What to produce
Beginning at the line containing "Click the dialog's" and continuing to the end of the records below, give each line again exactly as it stands, and only those lines.
** Opening Data shown block **
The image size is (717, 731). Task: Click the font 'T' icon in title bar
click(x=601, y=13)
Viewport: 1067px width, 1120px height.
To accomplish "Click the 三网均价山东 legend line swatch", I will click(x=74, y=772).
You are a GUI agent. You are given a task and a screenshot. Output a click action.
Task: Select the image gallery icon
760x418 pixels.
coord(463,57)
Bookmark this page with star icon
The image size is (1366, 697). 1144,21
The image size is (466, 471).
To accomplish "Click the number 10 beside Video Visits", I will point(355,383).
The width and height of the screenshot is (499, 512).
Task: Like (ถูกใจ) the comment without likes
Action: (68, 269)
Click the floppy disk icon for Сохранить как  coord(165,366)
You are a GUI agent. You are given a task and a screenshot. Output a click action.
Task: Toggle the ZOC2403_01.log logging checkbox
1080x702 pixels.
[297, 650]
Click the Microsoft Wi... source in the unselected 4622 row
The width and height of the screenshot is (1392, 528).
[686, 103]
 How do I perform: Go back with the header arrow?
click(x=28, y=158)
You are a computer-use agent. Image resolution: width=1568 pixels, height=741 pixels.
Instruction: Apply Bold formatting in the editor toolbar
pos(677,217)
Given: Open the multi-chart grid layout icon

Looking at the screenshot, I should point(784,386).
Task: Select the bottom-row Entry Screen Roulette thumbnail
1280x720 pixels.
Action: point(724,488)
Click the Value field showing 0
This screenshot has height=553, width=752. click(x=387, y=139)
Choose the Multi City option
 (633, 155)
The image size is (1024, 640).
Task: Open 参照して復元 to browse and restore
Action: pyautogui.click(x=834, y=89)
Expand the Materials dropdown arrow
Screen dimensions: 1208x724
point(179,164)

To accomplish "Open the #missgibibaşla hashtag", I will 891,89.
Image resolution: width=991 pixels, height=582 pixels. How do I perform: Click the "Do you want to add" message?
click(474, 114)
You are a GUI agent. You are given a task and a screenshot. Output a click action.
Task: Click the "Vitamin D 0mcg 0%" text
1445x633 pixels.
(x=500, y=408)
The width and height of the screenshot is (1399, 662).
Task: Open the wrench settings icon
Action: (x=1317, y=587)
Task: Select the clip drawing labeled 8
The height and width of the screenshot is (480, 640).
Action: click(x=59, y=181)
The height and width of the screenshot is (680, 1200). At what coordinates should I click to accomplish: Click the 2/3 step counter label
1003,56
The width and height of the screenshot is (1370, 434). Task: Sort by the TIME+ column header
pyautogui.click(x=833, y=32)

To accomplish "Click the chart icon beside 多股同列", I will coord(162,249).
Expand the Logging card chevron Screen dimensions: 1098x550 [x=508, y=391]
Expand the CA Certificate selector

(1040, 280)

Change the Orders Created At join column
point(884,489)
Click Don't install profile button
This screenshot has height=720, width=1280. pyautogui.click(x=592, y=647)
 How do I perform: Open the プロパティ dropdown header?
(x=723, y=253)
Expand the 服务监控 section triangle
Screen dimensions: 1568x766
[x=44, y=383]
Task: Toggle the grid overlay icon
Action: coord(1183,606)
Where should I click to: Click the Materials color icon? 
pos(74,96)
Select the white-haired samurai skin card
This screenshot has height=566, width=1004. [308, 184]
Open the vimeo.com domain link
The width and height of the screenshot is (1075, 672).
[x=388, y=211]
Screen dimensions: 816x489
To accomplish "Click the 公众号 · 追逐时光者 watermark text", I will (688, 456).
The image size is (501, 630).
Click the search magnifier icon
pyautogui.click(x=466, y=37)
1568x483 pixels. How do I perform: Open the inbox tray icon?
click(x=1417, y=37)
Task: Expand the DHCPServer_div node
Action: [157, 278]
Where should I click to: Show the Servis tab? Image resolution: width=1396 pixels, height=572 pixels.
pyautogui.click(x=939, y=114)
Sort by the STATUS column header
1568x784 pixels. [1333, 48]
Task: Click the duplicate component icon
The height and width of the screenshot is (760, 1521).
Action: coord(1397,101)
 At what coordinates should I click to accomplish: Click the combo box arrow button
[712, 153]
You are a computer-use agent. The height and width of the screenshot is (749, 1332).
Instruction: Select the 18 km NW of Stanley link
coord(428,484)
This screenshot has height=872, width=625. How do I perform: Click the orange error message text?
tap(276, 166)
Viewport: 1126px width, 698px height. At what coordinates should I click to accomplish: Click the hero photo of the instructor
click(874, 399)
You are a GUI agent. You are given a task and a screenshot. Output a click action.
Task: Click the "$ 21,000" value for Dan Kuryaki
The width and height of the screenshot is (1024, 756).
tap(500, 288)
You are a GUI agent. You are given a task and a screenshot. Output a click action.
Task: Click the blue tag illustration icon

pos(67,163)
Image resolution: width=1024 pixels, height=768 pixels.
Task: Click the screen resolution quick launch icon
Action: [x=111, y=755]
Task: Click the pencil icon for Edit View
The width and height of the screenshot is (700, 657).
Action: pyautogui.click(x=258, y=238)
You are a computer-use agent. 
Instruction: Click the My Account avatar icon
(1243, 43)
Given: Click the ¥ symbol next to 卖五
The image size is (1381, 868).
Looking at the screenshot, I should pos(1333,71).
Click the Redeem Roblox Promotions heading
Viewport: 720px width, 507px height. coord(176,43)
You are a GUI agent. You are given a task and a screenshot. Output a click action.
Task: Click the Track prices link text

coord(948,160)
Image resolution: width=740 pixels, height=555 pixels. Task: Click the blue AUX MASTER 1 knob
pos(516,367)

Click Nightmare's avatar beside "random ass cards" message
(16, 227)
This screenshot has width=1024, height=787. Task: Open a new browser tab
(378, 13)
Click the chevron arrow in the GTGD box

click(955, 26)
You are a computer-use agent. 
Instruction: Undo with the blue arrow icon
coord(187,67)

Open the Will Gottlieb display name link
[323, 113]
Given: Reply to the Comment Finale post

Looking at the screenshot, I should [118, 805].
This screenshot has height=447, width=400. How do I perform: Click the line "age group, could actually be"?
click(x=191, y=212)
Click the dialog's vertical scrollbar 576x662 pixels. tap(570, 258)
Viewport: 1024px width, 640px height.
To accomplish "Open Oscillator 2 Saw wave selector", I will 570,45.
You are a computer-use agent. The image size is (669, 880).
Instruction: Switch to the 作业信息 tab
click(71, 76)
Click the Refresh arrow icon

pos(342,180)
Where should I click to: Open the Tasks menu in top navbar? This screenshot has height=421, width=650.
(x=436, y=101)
** Closing Data shown block **
Finished task
Click the dialog's vertical scrollbar 576x662 pixels. tap(570, 258)
Viewport: 1024px width, 640px height.
To accomplish "Open Oscillator 2 Saw wave selector", I will 570,45.
You are a computer-use agent. The image size is (669, 880).
Instruction: Switch to the 作业信息 tab
click(71, 76)
Click the Refresh arrow icon

pos(342,180)
Where should I click to: Open the Tasks menu in top navbar? This screenshot has height=421, width=650.
(x=436, y=101)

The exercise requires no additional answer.